/---

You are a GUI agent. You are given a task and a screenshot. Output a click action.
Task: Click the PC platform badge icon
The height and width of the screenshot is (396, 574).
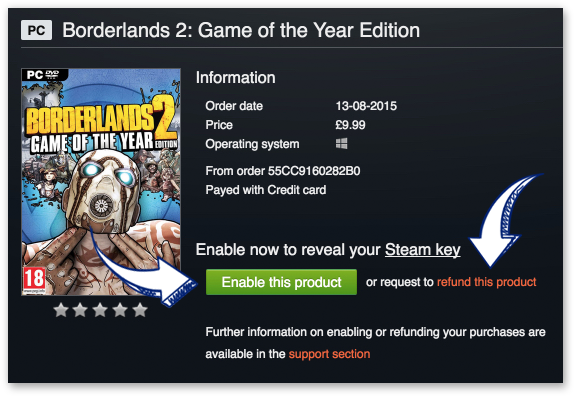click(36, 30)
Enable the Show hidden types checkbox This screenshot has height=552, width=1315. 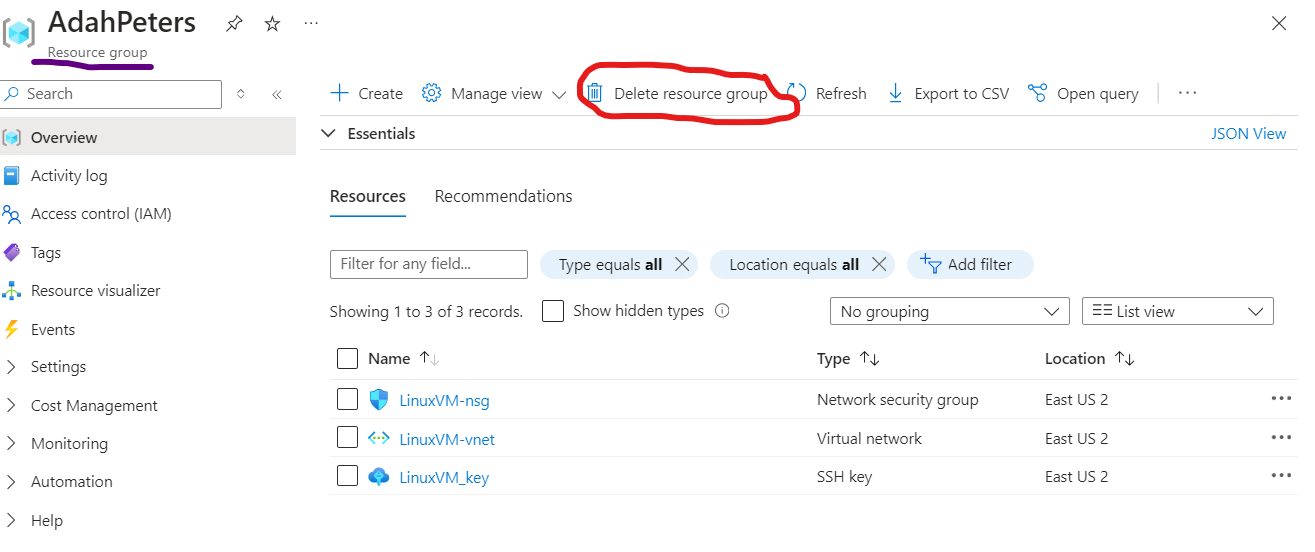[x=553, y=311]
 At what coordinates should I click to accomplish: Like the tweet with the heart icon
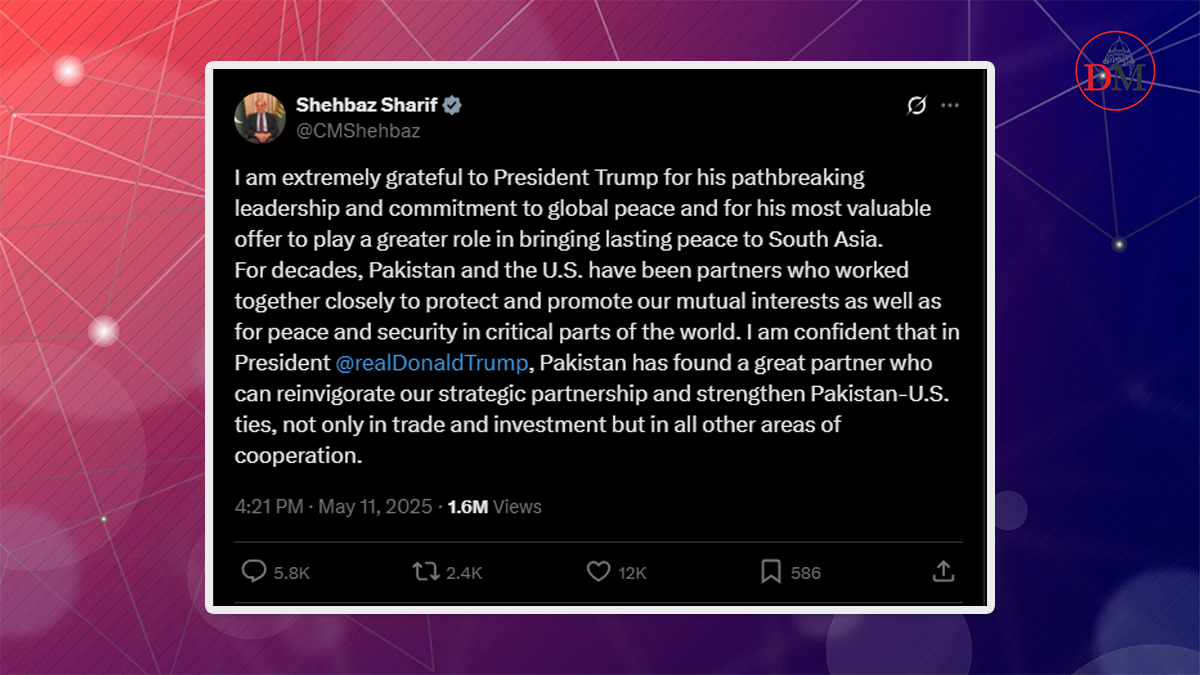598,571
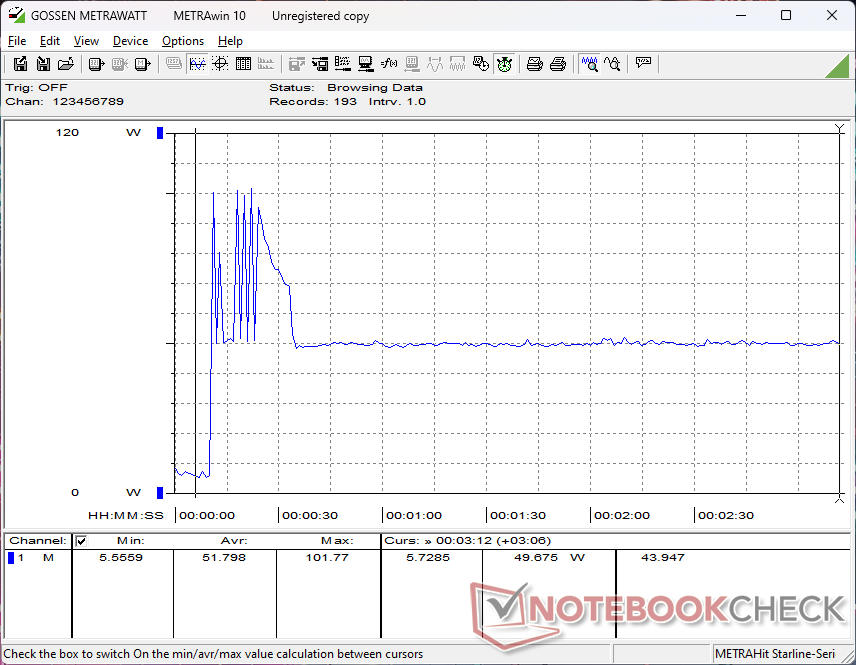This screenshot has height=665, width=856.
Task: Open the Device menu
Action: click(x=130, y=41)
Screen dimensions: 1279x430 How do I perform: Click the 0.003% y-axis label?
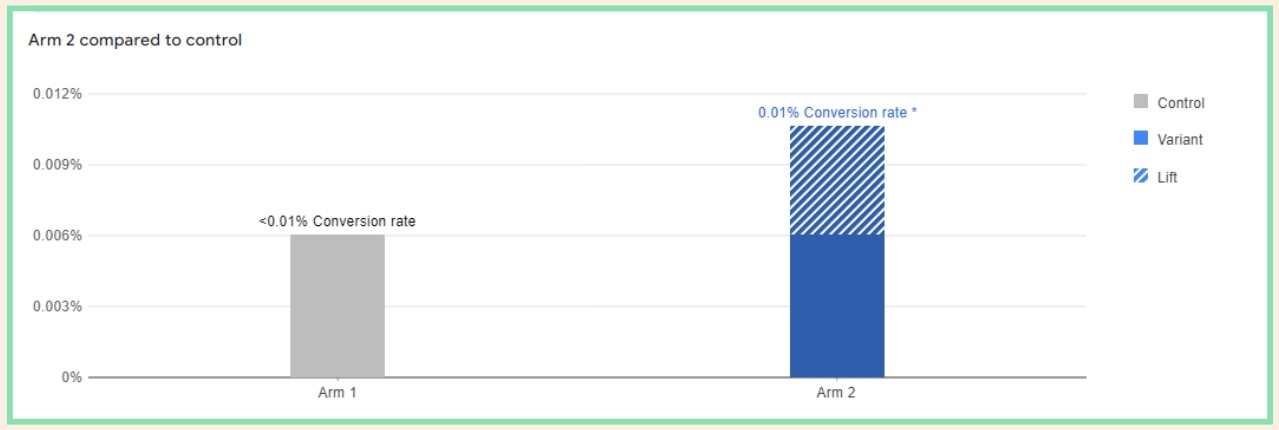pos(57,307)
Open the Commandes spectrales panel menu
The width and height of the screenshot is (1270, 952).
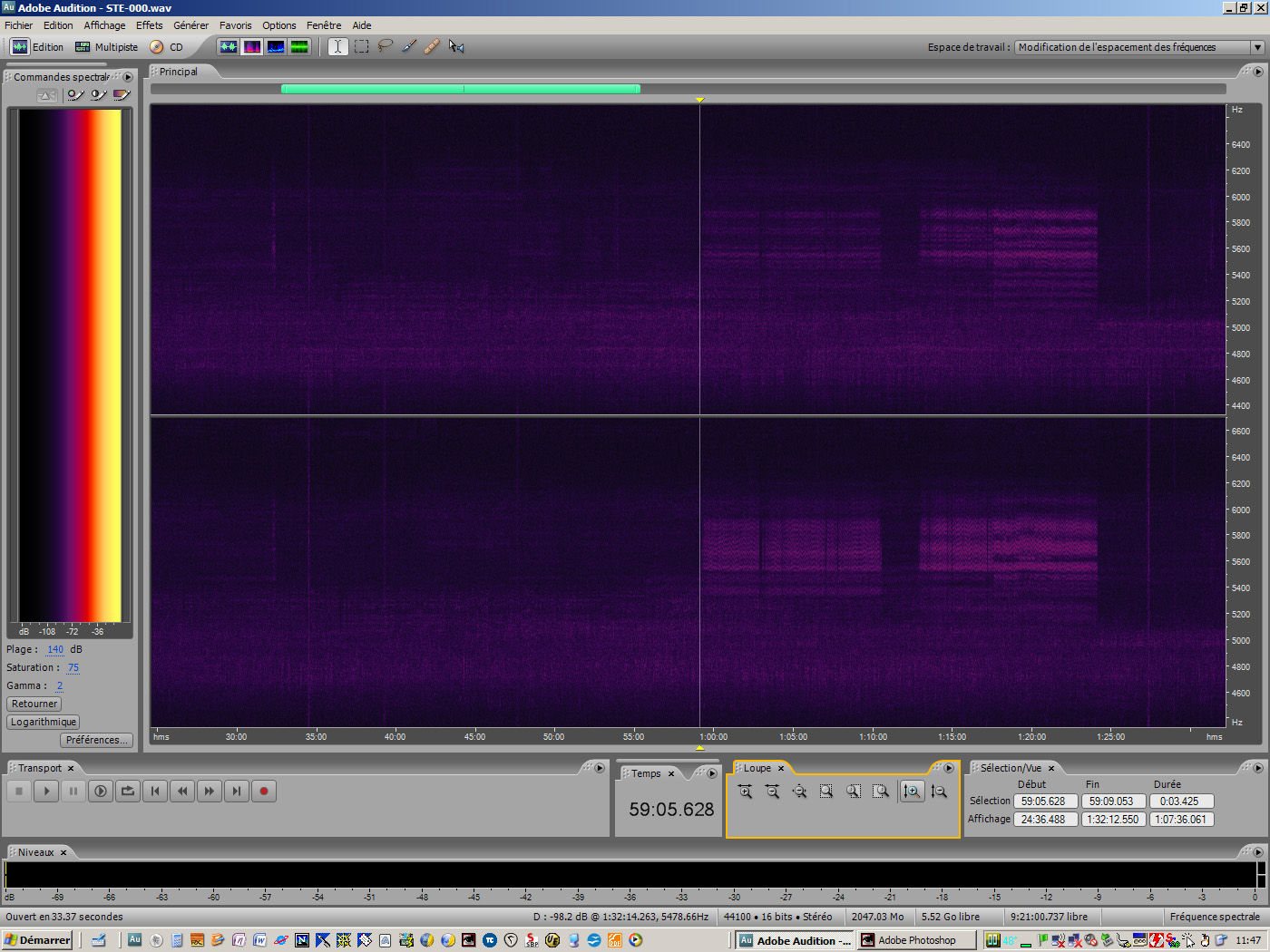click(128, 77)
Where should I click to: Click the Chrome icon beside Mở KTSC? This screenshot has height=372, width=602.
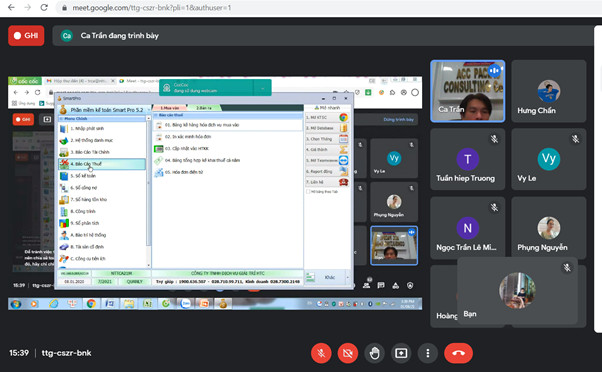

\---

▶ **WORK REQUIRED**
Pictures are not part of the answer, which must be the exact lines from the one holding "The width and" through the end of the material, both ends included.

▶ **EXERCISE OUTPUT**
The width and height of the screenshot is (1270, 952).
click(128, 77)
Where should I click to: Click the Chrome icon beside Mở KTSC? This screenshot has height=372, width=602.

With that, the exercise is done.